- Kutipan untuk Dibaca -
Adab-adabnya, hal-hal yang dibolehkan ketika i’tikaf, serta pembatal-pembatalnya
Telah
kami kami sebutkan pada pembahasan yang lalu tentang Sepuluh Terakhir
Ramadhan dan Lailatul Qadar dan Mengenali dan Mengamalkan I’tikaf Sesuai
Sunnah Rasulullah shallallahu ‘alaihi wasallam
Pada kesempatan
kali ini, kami akan menyebutkan beberapa adab yang hendaknya
diperhatikan dan diamalkan oleh para mu’takifin, agar itikaf yang mereka
lakukan benar-benar mendapatkan nilai yang maksimal di sisi Allah
subnahahu wata’ala. Seiring dengan itu kami juga akan menyebutkan
hal-hal yang dibolehkan bagi mu’takif ketika i’tikaf.
Tidak lupa
kami juga menyebutkan pembatal-pembatal i’tikaf, yang jika seorang
mu’takif melakukannya, maka i’tikafnya tidak sah, tentunya dengan
harapan agar para mu’takifin bisa menghindar dan menjauh darinya. Semoga
bermanfaat.
Adab-adab I’tikaf
1. Sangat disenangi bagi
seorang mu’takif (orang yang i’tikaf) untuk menyibukkan dirinya dengan
memperbanyak shalat sunnah, qiyamullail, membaca Al-Qur’anul Karim, dan
bersemangat untuk mengkhatamkannya lebih dari satu kali.
2.
Memperbanyak dzikir kepada Allah ta’ala, istighfar, do’a, dan shalawat
atas Nabi yang ini dilakukan bersamaan dengan dzikir-dzikir syar’i yang
telah dituntunkan Nabi shallallahu ‘alaihi wasallam.

- Tugas yang Dikerjakan -
#1 Periksa apakah tiap pernyataan ini sesuai dengan kutipan tentang i’tikaf: (a) penulis juga akan membahas pembatal-pembatal i’tikaf; (b) mu’takif dianjurkan mengkhatamkan Al-Qur’an cukup satu kali; (c) adab kedua mencakup memperbanyak istighfar. Jawab ya atau tidak untuk masing-masing dan kutip kata-kata penentunya dari kutipan.
#2 Menurut kutipan tentang i’tikaf, apa arti kata "mu’takif"?
#3 Teruskan kutipan tentang i’tikaf, dimulai setelah kalimat terakhirnya.
Daftar berikut diambil dari sumber yang berbeda.

- Bahan yang Diberikan -
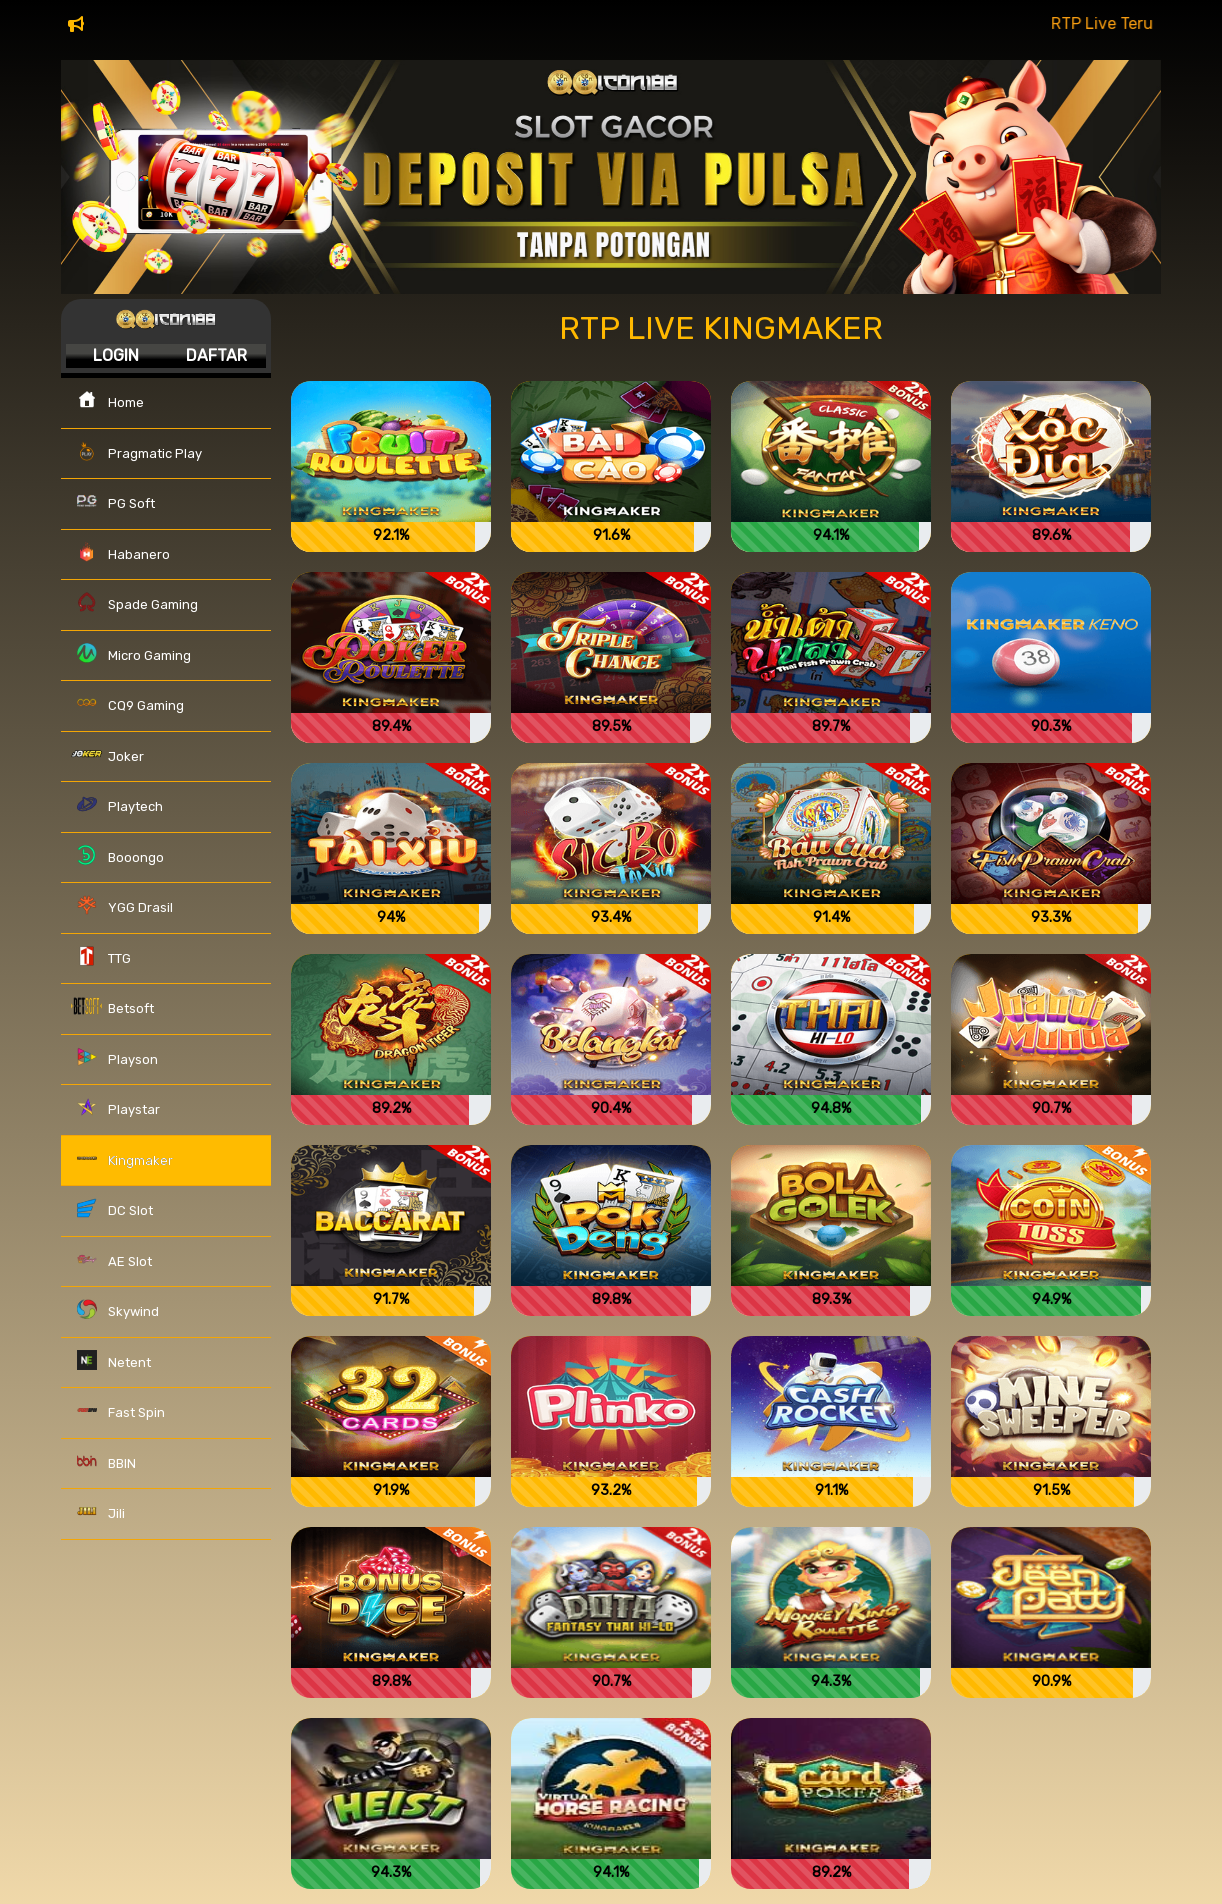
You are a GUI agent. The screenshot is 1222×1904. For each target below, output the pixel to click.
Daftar (216, 355)
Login (116, 355)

- Jawaban Berurutan -
#1
(a) Ya: "kami juga menyebutkan pembatal-pembatal i’tikaf"
(b) Tidak: "bersemangat untuk mengkhatamkannya lebih dari satu kali"
(c) Ya: "Memperbanyak dzikir kepada Allah ta’ala, istighfar, do’a, dan shalawat"

#2 Orang yang i’tikaf.

#3
3.
Seorang mu’takif hendaknya menjauhkan diri dari hal-hal yang tidak
bermanfaat baginya, baik berupa perkataan maupun perbuatan.
4. Tidak banyak bicara (yang tidak bermanfaat), karena seorang yang benyak bicaranya, akan lebih banyak salahnya.
5. Seorang mu’takif hendaknya menjauhi segala bentuk jidal (perdebatan) dan perselisihan. [Al-Mughni karya Ibnu Qudamah]
6. Seorang mu’takif hendaknya mau mengulurkan tangannya guna membantu para mu’takifin yang lain.
7.
Senantiasa bersikap tenang, menjaga akhlak yang baik, dan tidak membuat
keributan / mengganggu para mu’takifin yang lain dengan suara yang
keras yang bisa mengganggu tidur mereka atau kekhusyu’an ketika shalat.
8.
Seorang mu’takif hendaknya tidak menjadikan i’tikaf dia sebagai tempat
untuk kumpul-kumpul dan begadang bersama sebagian teman-temannya atau
bersama orang yang mengunjunginya, kemudian mengobrol dalam waktu yang
cukup lama. Ini semua tidak selayaknya dilakukan karena menyelisihi
hikmah yang dengannya i’tikaf ini disyari’atkan.
Hal-hal Yang Dibolehkan Ketika I’tikaf
Para ulama telah menyebutkan beberapa hal yang dibolehkan bagi para mu’takifin ketika itikaf, di antaranya:
1. Membuat kemah di dalam masjid yang dia gunakan untuk menyendiri di dalam beribadah.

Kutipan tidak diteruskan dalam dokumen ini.